L’eau vive
Jean RODHAIN, « L'eau vive », Messages du Secours Catholique, n° 163, mai 1966, p. 1.[1]
L’eau vive
Parler sans cesse d'activité charitable, évaluer les besoins des sinistrés, tenir compte des structures, chercher à résoudre le « cas », discuter avec ceux qui ne sont pas d'accord sur cette forme d'action, calculer comment équilibrer les secours et les dons, cela prend du temps.
Cela finit par prendre tout le temps et par entrer dans le cœur et peu à peu le remplir.
Un cœur ainsi rempli est lourd. Il pèse. Il déborde. Il donne ce dont il est plein : c'est-à-dire qu'il déverse sur les autres le poids de ses soucis, complété d'un grain de sollicitude. Mais cela sent l'humain à plein nez, et cela ne rayonne plus guère de la joie de Celui qui est la seule source de toute véritable charité.
Source, et seule source existante. Comme le cerf altéré reconnaît le seul lieu du rafraîchissement, ainsi le cœur desséché regarde enfin vers le puits de l'eau vive.
Qu'Il me donne de cette eau, le Seigneur, car sans elle je ne suis que soucis et longue aridité.
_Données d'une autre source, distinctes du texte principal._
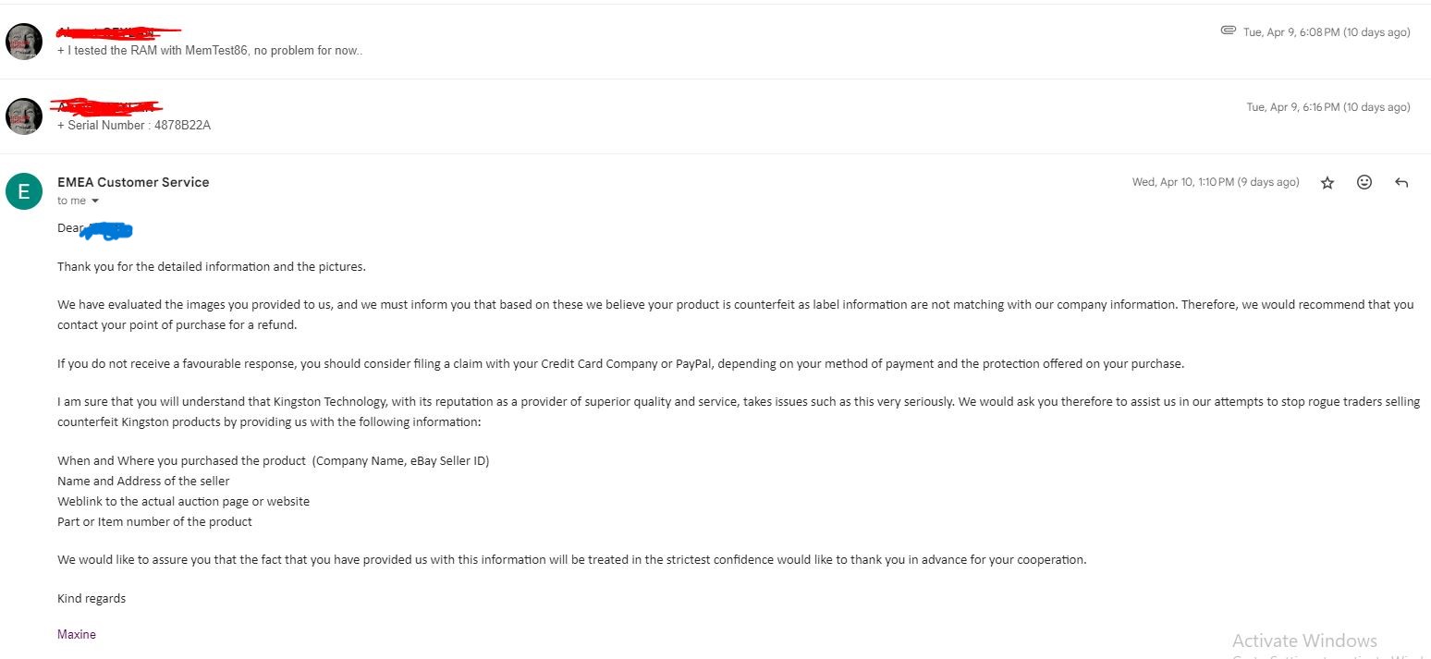Click the purple "Maxine" signature text

coord(77,634)
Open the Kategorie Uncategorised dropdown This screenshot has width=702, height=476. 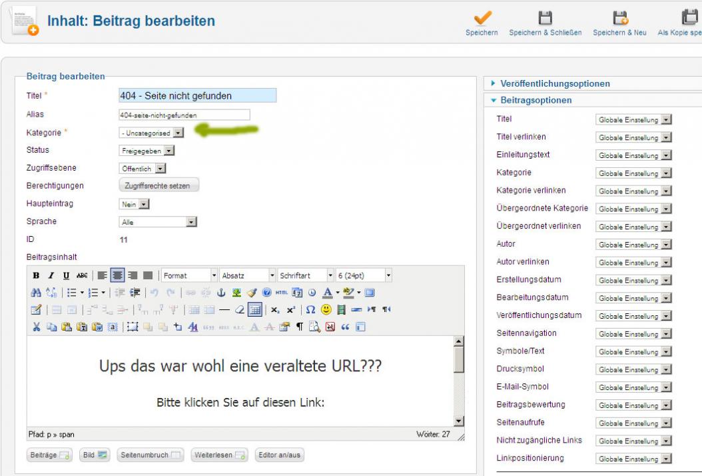coord(151,133)
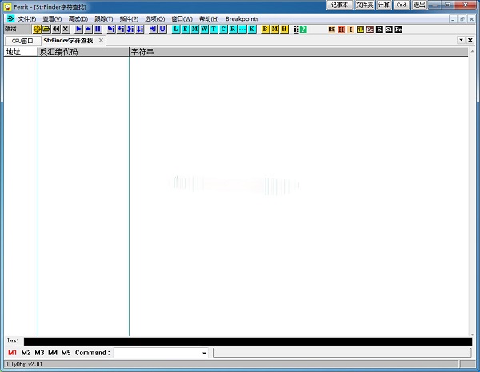Click the Run program play icon
Viewport: 480px width, 372px height.
79,29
1. Dans le creux de Sa main je ne suis que poussière,
tandis qu'Il tient mes jours comptés.
Je ne suis que faiblesse, tandis que Son bras fait gronder la mer
en même temps qu'Il soutient l'oiseau dans le ciel
et habille le lys dans la vallée.
2. Il commande au soleil. Il commande à l'atome.
Chaque étoile Il l'appelle par son nom,
et chacun des hommes par son prénom,
car Il est adorable en son règne, l'Eternel.
3. Il parle dans le secret et à sa parole les cœurs brisés entendent,
Il sait le front fermé et la faute cachée.
Il sait le chemin secret, pour dans l'âme la plus amère, entrer.
Il le sait, et Il attend.
4. Il attend, car pour Lui mille ans sont comme un jour.
Le Pharaon est loin dans les temps, mais pour tout fils d'Abraham, Il est présent ce matin à chacun de ses pas, à chacun de ses soupirs. Il déjoue les plans des nations assemblées, mais pas un cheveu ne tombe qu'Il ne l'ait décidé.
5. Car si le Seigneur ne bâtit la maison, en vain les bâtisseurs bâtiront. Si le Seigneur ne donne la moisson, en vain les laboureurs laboureront.
Sans Lui toute branche est morte et tout fruit reste sec.
Il est la fraîcheur du puits en plein été.
Il est la sève de tout arbre et la vie de toute vigne.
6. Il a fait le ciel et la terre entière, et Il se rit des idoles de nos jours. Hors de Lui le figuier se dessèche, et le cœur aussi, exactement comme le figuier.
Il est la fontaine cachée, et pour la Samaritaine chaque jour,
Il est l'eau vive de toute Charité.
7. Puisque je ne suis qu'un cœur trop lourd de son aridité, parce que le puits est profond, parce que je n'ai rien pour puiser, donne-moi de cette eau-là, Seigneur, par pitié.
J.R.
Au-dessus de la baie de Rio, à bord du Boeing AF 082
[1] Réédité dans : Jean RODHAIN, Charité à géométrie variable, Paris, SOS / Desclée de Brouwer, 1969, p. 279-281.